■ **GOAL OF THE EXERCISE**
Word for word, repeat each entry that follows.

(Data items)
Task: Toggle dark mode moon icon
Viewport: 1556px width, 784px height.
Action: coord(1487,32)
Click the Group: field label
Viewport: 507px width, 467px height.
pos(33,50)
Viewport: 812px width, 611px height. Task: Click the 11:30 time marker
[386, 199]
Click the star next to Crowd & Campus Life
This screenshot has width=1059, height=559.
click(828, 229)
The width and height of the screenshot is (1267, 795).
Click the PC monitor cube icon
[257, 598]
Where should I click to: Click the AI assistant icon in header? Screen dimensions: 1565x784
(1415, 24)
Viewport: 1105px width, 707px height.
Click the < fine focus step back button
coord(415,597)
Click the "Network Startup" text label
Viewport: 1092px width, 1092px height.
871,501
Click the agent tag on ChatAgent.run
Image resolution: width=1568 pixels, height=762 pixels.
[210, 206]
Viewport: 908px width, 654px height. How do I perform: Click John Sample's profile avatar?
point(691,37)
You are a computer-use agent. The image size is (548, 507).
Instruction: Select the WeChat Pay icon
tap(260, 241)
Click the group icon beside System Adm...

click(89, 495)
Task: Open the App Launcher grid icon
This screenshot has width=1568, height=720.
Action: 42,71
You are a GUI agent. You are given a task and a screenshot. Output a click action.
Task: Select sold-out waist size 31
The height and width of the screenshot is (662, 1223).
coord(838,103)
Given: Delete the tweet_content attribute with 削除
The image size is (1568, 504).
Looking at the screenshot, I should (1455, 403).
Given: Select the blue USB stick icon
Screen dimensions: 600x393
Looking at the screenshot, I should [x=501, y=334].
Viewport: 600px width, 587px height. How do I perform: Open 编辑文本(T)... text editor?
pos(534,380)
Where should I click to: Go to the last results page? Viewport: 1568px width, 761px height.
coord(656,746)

■ **EXERCISE RESULT**
Task: Toggle dark mode moon icon
Viewport: 1556px width, 784px height.
Action: coord(1487,32)
Click the Group: field label
Viewport: 507px width, 467px height.
pos(33,50)
Viewport: 812px width, 611px height. Task: Click the 11:30 time marker
[386, 199]
Click the star next to Crowd & Campus Life
This screenshot has width=1059, height=559.
click(828, 229)
The width and height of the screenshot is (1267, 795).
Click the PC monitor cube icon
[257, 598]
Where should I click to: Click the AI assistant icon in header? Screen dimensions: 1565x784
(1415, 24)
Viewport: 1105px width, 707px height.
Click the < fine focus step back button
coord(415,597)
Click the "Network Startup" text label
Viewport: 1092px width, 1092px height.
871,501
Click the agent tag on ChatAgent.run
Image resolution: width=1568 pixels, height=762 pixels.
[210, 206]
Viewport: 908px width, 654px height. How do I perform: Click John Sample's profile avatar?
point(691,37)
You are a computer-use agent. The image size is (548, 507).
Instruction: Select the WeChat Pay icon
tap(260, 241)
Click the group icon beside System Adm...

click(89, 495)
Task: Open the App Launcher grid icon
This screenshot has width=1568, height=720.
Action: 42,71
You are a GUI agent. You are given a task and a screenshot. Output a click action.
Task: Select sold-out waist size 31
The height and width of the screenshot is (662, 1223).
coord(838,103)
Given: Delete the tweet_content attribute with 削除
The image size is (1568, 504).
Looking at the screenshot, I should (1455, 403).
Given: Select the blue USB stick icon
Screen dimensions: 600x393
Looking at the screenshot, I should [x=501, y=334].
Viewport: 600px width, 587px height. How do I perform: Open 编辑文本(T)... text editor?
pos(534,380)
Where should I click to: Go to the last results page? Viewport: 1568px width, 761px height.
coord(656,746)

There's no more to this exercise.